'''

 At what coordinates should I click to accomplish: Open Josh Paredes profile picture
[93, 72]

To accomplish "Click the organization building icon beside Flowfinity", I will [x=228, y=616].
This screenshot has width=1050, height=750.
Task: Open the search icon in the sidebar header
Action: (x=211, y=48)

'''

**Problem requirements**.
Put every line of the listing above into a numbered list, and leave out the blank lines.

**Solution to this task**.
1.  At what coordinates should I click to accomplish: Open Josh Paredes profile picture
2. [93, 72]
3. To accomplish "Click the organization building icon beside Flowfinity", I will [x=228, y=616].
4. This screenshot has width=1050, height=750.
5. Task: Open the search icon in the sidebar header
6. Action: (x=211, y=48)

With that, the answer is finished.